Tomer Rosenthal, born 1987 in Jerusalem, is an artist living and working between Tel-Aviv and Berlin. His solo exhibiton Midnight was presented at The Jerusalem Artists’ House in 2021. Rosenthal’s work has been shown in group exhibitions in Israel and Europe. In 2021 he published Ingress presenting 55 works on paper. For his work he is the recipient of the Osnat Mozes Painting Prize for a Young Artist (2021), the New York Foundation for The Art’s Artist Fund (2018) and Bezalel’s Keshet Award (2011). He has been a guest lecturer at HaMidrasha – Faculty of the Arts, Beit Berl and the Bezalel Academy of Arts and Design, Jerusalem. He received his BFA and MFA degrees in Fine Art from the Bezalel Academy of Art and Design, Jerusalem (2011 and 2014). Rosenthal has DJed in music festivals and art events in Israel and Europe and designed soundtracks for dance performances.

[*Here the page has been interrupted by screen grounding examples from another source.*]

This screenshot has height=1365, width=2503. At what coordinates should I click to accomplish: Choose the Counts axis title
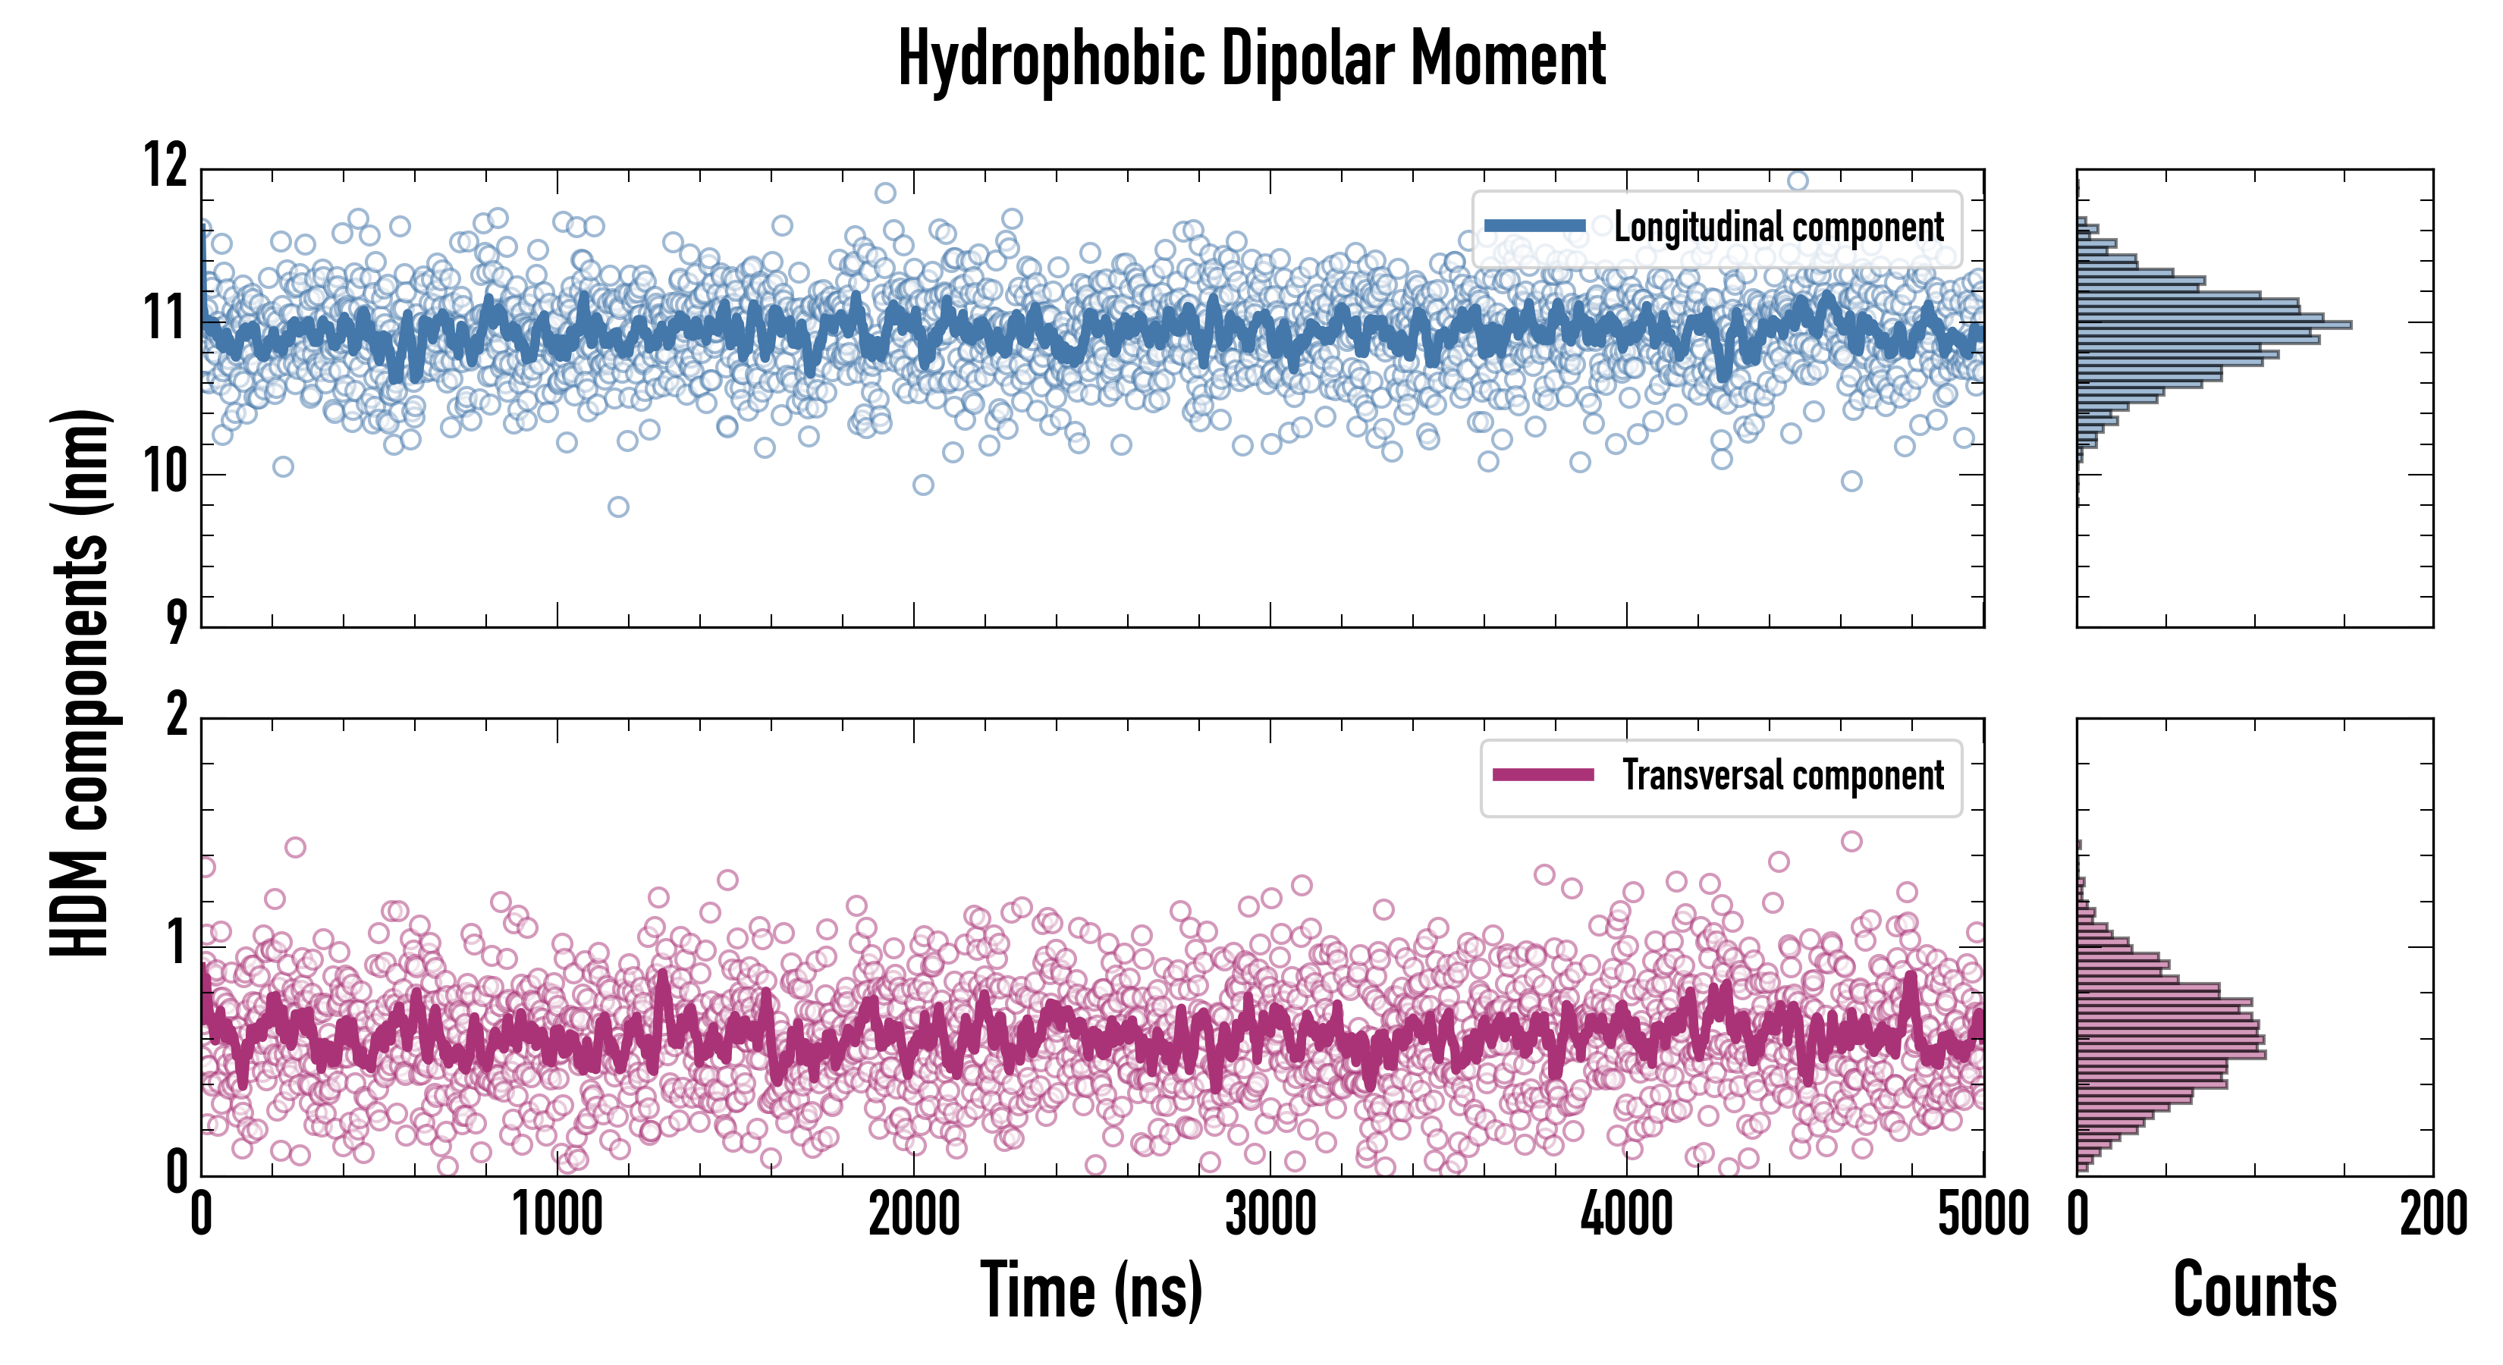coord(2254,1290)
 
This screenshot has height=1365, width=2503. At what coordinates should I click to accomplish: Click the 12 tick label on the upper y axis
coord(165,165)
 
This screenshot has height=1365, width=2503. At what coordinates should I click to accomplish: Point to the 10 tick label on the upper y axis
coord(165,473)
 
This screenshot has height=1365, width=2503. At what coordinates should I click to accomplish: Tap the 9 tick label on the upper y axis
coord(176,622)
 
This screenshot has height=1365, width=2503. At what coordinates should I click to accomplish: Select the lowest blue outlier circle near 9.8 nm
coord(618,506)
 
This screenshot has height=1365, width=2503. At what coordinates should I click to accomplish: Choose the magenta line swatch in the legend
coord(1543,775)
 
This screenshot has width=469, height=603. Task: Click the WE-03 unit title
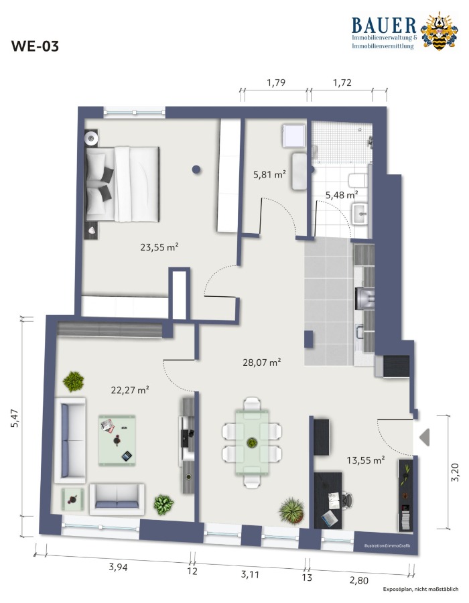35,46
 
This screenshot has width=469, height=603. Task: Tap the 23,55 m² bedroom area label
159,247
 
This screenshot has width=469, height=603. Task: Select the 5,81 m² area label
269,175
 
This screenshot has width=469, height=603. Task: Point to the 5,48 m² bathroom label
342,194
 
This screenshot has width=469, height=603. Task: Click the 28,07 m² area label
262,362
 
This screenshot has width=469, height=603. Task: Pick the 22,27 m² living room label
130,390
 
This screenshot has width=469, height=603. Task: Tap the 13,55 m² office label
366,460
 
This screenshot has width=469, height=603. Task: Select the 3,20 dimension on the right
455,472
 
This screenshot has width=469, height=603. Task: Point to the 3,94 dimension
118,566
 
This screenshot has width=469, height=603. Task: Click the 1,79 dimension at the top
276,82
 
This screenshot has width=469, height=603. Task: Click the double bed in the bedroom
123,184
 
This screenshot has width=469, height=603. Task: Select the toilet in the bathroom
358,180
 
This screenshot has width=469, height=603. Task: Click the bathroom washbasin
359,214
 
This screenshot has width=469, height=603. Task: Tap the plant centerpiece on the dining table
252,442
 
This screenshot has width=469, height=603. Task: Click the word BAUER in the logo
384,25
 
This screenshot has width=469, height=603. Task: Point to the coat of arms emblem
439,31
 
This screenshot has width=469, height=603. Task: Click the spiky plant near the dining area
291,511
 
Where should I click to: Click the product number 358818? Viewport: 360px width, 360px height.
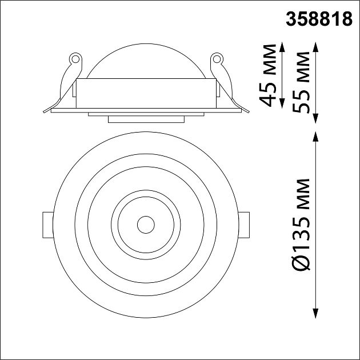point(318,19)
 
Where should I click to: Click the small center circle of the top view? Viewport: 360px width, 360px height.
point(146,223)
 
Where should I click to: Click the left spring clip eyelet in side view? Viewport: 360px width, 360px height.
point(73,58)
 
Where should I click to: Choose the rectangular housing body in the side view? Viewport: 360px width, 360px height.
point(146,93)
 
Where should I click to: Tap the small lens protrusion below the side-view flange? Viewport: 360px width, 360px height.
point(146,119)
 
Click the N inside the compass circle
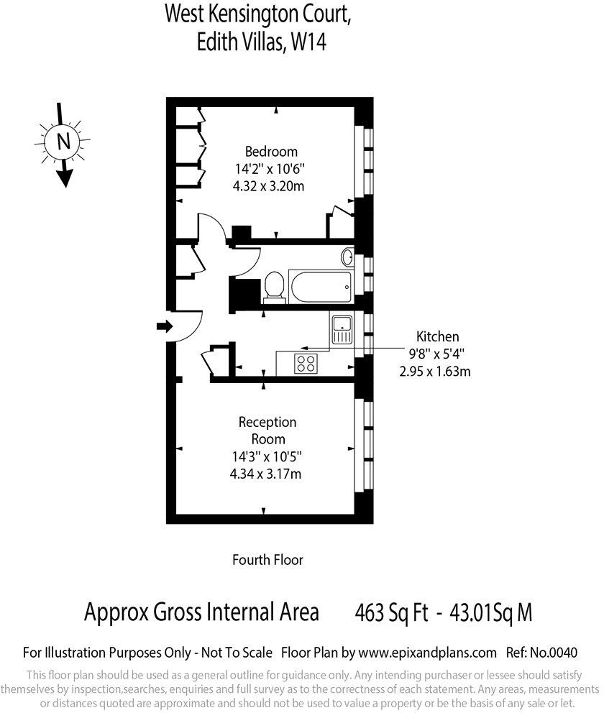63,142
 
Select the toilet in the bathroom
273,287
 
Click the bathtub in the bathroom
321,287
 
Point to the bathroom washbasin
347,257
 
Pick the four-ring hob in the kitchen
306,363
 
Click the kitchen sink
342,328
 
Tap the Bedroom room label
271,152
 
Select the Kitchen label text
437,336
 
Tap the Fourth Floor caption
267,559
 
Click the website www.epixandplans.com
428,653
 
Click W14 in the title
308,43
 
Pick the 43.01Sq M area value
490,613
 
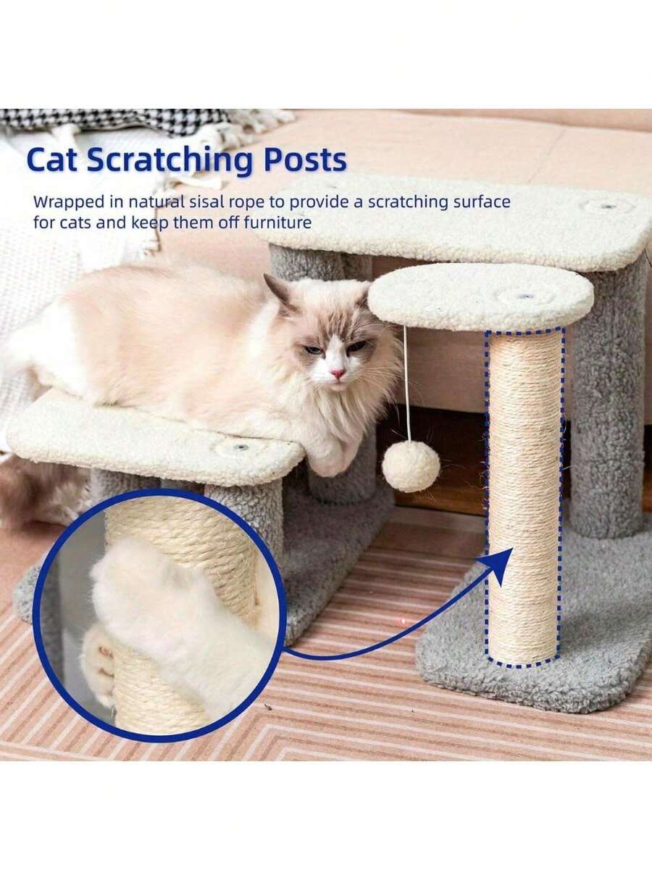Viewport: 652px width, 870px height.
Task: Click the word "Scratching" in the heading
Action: pos(170,161)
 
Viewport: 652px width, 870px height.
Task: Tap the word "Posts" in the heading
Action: pos(304,161)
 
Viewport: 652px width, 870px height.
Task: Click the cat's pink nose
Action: pos(338,373)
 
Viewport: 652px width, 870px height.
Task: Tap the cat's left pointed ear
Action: pos(277,291)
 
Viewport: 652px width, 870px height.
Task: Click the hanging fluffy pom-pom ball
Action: pos(410,466)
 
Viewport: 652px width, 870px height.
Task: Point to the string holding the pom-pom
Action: pos(406,384)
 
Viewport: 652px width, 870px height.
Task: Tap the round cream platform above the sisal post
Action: pos(478,296)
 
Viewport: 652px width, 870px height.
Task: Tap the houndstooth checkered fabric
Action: pos(109,120)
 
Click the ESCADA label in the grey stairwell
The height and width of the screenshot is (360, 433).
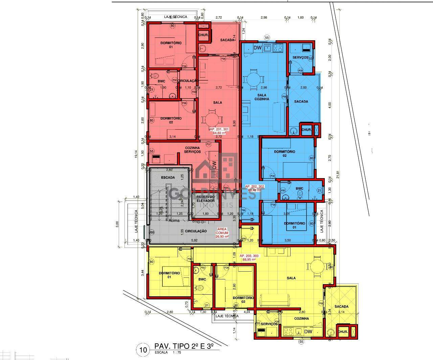click(168, 177)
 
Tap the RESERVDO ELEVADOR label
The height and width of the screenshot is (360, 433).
click(205, 199)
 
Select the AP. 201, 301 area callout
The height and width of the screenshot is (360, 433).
click(219, 131)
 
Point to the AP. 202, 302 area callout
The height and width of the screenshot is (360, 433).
click(254, 188)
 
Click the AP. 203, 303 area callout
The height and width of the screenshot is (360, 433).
click(249, 257)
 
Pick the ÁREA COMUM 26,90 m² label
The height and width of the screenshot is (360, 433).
click(223, 233)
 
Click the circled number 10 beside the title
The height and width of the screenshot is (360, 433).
click(143, 349)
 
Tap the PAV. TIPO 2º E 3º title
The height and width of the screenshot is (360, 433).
click(186, 346)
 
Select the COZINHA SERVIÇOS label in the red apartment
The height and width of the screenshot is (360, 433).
click(193, 150)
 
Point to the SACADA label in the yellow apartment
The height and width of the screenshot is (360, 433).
click(341, 306)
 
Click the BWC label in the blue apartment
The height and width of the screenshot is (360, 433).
click(299, 189)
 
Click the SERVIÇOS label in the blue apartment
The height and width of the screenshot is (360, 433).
click(300, 58)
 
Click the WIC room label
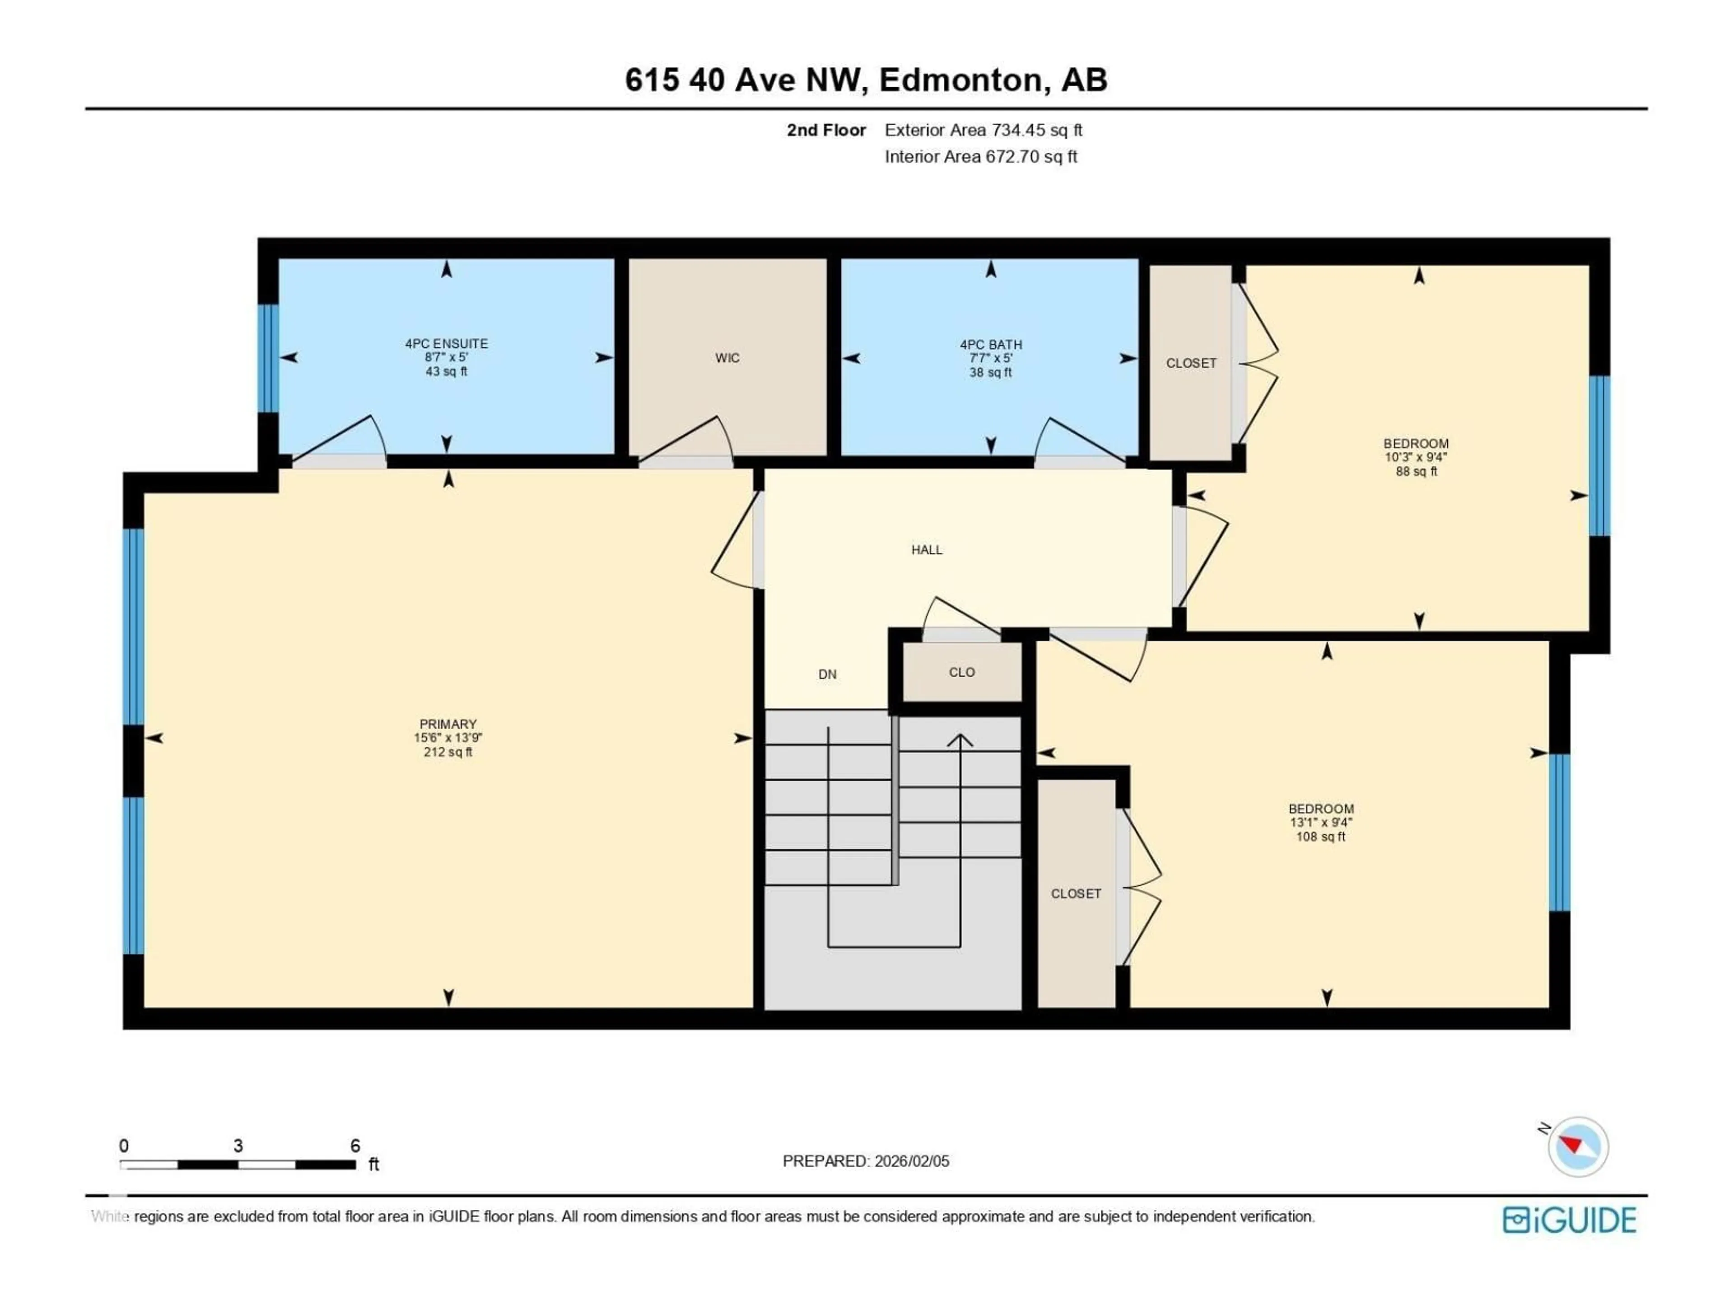pyautogui.click(x=727, y=358)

Tomer Rosenthal’s drawings are rooted in an idiosyncratic cosmology of images — both personal and universal. His works explore symbols and images from ancient religions and cultures, ranging from Neo-Assyrian stone reliefs to medieval illuminated chronicles, 19th century symbolism, and Northern Renaissance iconography. Drawing from a wide range of sources, the world created in his drawings refuses a linear understanding of history — ancient symbols coexist and meld with contemporary imagery, transgressing cultural and temporal boundaries, generating a new, expansive psychic world. The drawings record explorations into non-linear thought and the unconscious, presenting hybrid figures that blur the borders between human, animal and plant highlighting an interaction between light and shadow. 

Tomer Rosenthal presents a cohesive, idiosyncratic body of work. His art exclusively addresses the act of drawing, extracting therefrom an inner gaze at once deep and dim. Rosenthal explores the inner self, the psyche, and a situation which seems ostensibly impossible to describe via images. His work transpires in a slow-paced space. It spawns figures introduced as animist (a term coined by anthropologist E.B. Tylor as one of the earliest sources for religion, and hence for the spirit and the soul), oscillating between the symbolic and the organic in a space of total silence, as if they were on the brink of stagnation; at times seductive, they reveal to the viewer something about him/herself, perhaps about inner foreignness or about an aspect both threatening and comforting in one’s inner world. Rosenthal’s works call for concentration, deepening, personal viewing, which requires breathing space.